**EXERCISE AIM:** What is needed is an exact copy of all the lines below.

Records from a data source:

____

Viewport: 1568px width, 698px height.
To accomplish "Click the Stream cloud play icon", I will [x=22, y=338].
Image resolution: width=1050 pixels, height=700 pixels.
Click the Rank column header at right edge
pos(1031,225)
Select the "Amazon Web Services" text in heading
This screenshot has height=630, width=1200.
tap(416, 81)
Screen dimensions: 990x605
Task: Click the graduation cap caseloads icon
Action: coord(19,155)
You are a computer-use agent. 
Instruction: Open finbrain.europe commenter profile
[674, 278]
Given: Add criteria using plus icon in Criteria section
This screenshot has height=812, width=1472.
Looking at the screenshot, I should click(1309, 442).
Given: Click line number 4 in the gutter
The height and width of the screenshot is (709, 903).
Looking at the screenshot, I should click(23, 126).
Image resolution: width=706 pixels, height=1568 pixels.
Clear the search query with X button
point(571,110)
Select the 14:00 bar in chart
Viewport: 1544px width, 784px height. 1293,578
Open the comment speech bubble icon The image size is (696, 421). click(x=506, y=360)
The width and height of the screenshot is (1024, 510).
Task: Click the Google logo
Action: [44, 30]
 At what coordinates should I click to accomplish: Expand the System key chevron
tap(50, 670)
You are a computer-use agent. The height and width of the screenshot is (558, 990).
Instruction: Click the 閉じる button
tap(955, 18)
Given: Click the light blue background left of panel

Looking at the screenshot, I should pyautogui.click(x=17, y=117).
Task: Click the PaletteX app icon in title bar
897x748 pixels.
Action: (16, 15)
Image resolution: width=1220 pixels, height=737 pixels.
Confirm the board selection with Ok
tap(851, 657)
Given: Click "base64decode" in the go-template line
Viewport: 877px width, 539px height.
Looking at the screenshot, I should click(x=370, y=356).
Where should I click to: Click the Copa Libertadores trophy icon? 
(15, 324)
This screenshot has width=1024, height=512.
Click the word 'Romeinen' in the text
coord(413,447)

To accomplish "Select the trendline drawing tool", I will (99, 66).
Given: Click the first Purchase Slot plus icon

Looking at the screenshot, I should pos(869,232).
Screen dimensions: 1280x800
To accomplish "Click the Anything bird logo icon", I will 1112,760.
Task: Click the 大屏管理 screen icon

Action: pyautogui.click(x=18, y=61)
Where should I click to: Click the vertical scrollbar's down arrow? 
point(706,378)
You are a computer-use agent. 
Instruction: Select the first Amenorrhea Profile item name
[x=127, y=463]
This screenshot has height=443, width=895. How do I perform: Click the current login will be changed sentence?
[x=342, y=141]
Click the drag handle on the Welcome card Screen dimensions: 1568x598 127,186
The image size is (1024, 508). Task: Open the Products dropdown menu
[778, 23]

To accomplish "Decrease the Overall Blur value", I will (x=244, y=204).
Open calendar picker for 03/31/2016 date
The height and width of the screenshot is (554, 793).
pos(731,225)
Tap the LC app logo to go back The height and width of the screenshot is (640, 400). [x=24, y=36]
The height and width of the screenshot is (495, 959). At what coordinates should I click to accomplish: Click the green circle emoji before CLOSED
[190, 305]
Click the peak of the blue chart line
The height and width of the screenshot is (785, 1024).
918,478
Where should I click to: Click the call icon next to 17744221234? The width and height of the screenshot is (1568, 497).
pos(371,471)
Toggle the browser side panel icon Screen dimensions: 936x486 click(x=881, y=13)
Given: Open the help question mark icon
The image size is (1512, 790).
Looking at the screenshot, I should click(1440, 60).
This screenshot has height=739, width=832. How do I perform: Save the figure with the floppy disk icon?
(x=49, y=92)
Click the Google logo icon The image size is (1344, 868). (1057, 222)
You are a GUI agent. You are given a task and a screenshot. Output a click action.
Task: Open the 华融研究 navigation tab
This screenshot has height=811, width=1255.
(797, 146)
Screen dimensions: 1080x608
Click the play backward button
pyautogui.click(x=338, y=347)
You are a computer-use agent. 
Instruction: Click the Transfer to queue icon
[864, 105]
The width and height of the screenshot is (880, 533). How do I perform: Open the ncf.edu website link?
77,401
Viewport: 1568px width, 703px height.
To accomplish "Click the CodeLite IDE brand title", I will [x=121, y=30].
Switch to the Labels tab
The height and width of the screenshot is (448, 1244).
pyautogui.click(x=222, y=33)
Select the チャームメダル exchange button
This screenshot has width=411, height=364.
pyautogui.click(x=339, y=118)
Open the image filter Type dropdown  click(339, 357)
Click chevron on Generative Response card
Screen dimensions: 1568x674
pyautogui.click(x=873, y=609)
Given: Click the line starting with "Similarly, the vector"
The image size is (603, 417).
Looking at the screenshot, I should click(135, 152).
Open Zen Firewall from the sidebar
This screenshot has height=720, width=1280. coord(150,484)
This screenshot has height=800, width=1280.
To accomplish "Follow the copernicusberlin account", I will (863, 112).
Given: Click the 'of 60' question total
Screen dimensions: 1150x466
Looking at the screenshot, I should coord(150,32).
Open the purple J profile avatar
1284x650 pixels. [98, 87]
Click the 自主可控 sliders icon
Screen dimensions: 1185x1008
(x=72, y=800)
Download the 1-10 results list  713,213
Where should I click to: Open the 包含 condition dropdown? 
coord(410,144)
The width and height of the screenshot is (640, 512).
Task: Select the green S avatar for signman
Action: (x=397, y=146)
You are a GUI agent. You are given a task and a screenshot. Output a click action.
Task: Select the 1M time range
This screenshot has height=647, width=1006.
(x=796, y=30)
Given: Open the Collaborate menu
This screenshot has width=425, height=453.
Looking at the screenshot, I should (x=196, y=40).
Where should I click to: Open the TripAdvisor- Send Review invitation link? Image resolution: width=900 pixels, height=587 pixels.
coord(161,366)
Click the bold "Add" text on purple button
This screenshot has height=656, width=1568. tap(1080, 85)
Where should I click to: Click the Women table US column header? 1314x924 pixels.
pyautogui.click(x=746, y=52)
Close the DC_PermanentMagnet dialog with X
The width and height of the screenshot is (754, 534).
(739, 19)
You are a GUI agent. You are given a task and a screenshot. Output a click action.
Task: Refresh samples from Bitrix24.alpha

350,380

____

**SOLUTION FOR THIS PROBLEM:**
Viewport: 1568px width, 698px height.
To accomplish "Click the Stream cloud play icon", I will [x=22, y=338].
Image resolution: width=1050 pixels, height=700 pixels.
Click the Rank column header at right edge
pos(1031,225)
Select the "Amazon Web Services" text in heading
This screenshot has height=630, width=1200.
tap(416, 81)
Screen dimensions: 990x605
Task: Click the graduation cap caseloads icon
Action: coord(19,155)
You are a computer-use agent. 
Instruction: Open finbrain.europe commenter profile
[674, 278]
Given: Add criteria using plus icon in Criteria section
This screenshot has height=812, width=1472.
Looking at the screenshot, I should click(1309, 442).
Given: Click line number 4 in the gutter
The height and width of the screenshot is (709, 903).
Looking at the screenshot, I should click(23, 126).
Image resolution: width=706 pixels, height=1568 pixels.
Clear the search query with X button
point(571,110)
Select the 14:00 bar in chart
Viewport: 1544px width, 784px height. 1293,578
Open the comment speech bubble icon The image size is (696, 421). click(x=506, y=360)
The width and height of the screenshot is (1024, 510).
Task: Click the Google logo
Action: [44, 30]
 At what coordinates should I click to accomplish: Expand the System key chevron
tap(50, 670)
You are a computer-use agent. The height and width of the screenshot is (558, 990).
Instruction: Click the 閉じる button
tap(955, 18)
Given: Click the light blue background left of panel

Looking at the screenshot, I should pyautogui.click(x=17, y=117).
Task: Click the PaletteX app icon in title bar
897x748 pixels.
Action: (16, 15)
Image resolution: width=1220 pixels, height=737 pixels.
Confirm the board selection with Ok
tap(851, 657)
Given: Click "base64decode" in the go-template line
Viewport: 877px width, 539px height.
Looking at the screenshot, I should click(x=370, y=356).
Where should I click to: Click the Copa Libertadores trophy icon? 
(15, 324)
This screenshot has width=1024, height=512.
Click the word 'Romeinen' in the text
coord(413,447)

To accomplish "Select the trendline drawing tool", I will (99, 66).
Given: Click the first Purchase Slot plus icon

Looking at the screenshot, I should pos(869,232).
Screen dimensions: 1280x800
To accomplish "Click the Anything bird logo icon", I will 1112,760.
Task: Click the 大屏管理 screen icon

Action: pyautogui.click(x=18, y=61)
Where should I click to: Click the vertical scrollbar's down arrow? 
point(706,378)
You are a computer-use agent. 
Instruction: Select the first Amenorrhea Profile item name
[x=127, y=463]
This screenshot has height=443, width=895. How do I perform: Click the current login will be changed sentence?
[x=342, y=141]
Click the drag handle on the Welcome card Screen dimensions: 1568x598 127,186
The image size is (1024, 508). Task: Open the Products dropdown menu
[778, 23]

To accomplish "Decrease the Overall Blur value", I will (x=244, y=204).
Open calendar picker for 03/31/2016 date
The height and width of the screenshot is (554, 793).
pos(731,225)
Tap the LC app logo to go back The height and width of the screenshot is (640, 400). [x=24, y=36]
The height and width of the screenshot is (495, 959). At what coordinates should I click to accomplish: Click the green circle emoji before CLOSED
[190, 305]
Click the peak of the blue chart line
The height and width of the screenshot is (785, 1024).
918,478
Where should I click to: Click the call icon next to 17744221234? The width and height of the screenshot is (1568, 497).
pos(371,471)
Toggle the browser side panel icon Screen dimensions: 936x486 click(x=881, y=13)
Given: Open the help question mark icon
The image size is (1512, 790).
Looking at the screenshot, I should click(1440, 60).
This screenshot has height=739, width=832. How do I perform: Save the figure with the floppy disk icon?
(x=49, y=92)
Click the Google logo icon The image size is (1344, 868). (1057, 222)
You are a GUI agent. You are given a task and a screenshot. Output a click action.
Task: Open the 华融研究 navigation tab
This screenshot has height=811, width=1255.
(797, 146)
Screen dimensions: 1080x608
Click the play backward button
pyautogui.click(x=338, y=347)
You are a computer-use agent. 
Instruction: Click the Transfer to queue icon
[864, 105]
The width and height of the screenshot is (880, 533). How do I perform: Open the ncf.edu website link?
77,401
Viewport: 1568px width, 703px height.
To accomplish "Click the CodeLite IDE brand title", I will [x=121, y=30].
Switch to the Labels tab
The height and width of the screenshot is (448, 1244).
pyautogui.click(x=222, y=33)
Select the チャームメダル exchange button
This screenshot has width=411, height=364.
pyautogui.click(x=339, y=118)
Open the image filter Type dropdown  click(339, 357)
Click chevron on Generative Response card
Screen dimensions: 1568x674
pyautogui.click(x=873, y=609)
Given: Click the line starting with "Similarly, the vector"
The image size is (603, 417).
Looking at the screenshot, I should click(135, 152).
Open Zen Firewall from the sidebar
This screenshot has height=720, width=1280. coord(150,484)
This screenshot has height=800, width=1280.
To accomplish "Follow the copernicusberlin account", I will (863, 112).
Given: Click the 'of 60' question total
Screen dimensions: 1150x466
Looking at the screenshot, I should coord(150,32).
Open the purple J profile avatar
1284x650 pixels. [98, 87]
Click the 自主可控 sliders icon
Screen dimensions: 1185x1008
(x=72, y=800)
Download the 1-10 results list  713,213
Where should I click to: Open the 包含 condition dropdown? 
coord(410,144)
The width and height of the screenshot is (640, 512).
Task: Select the green S avatar for signman
Action: (x=397, y=146)
You are a GUI agent. You are given a task and a screenshot. Output a click action.
Task: Select the 1M time range
This screenshot has height=647, width=1006.
(x=796, y=30)
Given: Open the Collaborate menu
This screenshot has width=425, height=453.
Looking at the screenshot, I should (x=196, y=40).
Where should I click to: Open the TripAdvisor- Send Review invitation link? Image resolution: width=900 pixels, height=587 pixels.
coord(161,366)
Click the bold "Add" text on purple button
This screenshot has height=656, width=1568. tap(1080, 85)
Where should I click to: Click the Women table US column header? 1314x924 pixels.
pyautogui.click(x=746, y=52)
Close the DC_PermanentMagnet dialog with X
The width and height of the screenshot is (754, 534).
(739, 19)
You are a GUI agent. You are given a task and a screenshot. Output a click action.
Task: Refresh samples from Bitrix24.alpha

350,380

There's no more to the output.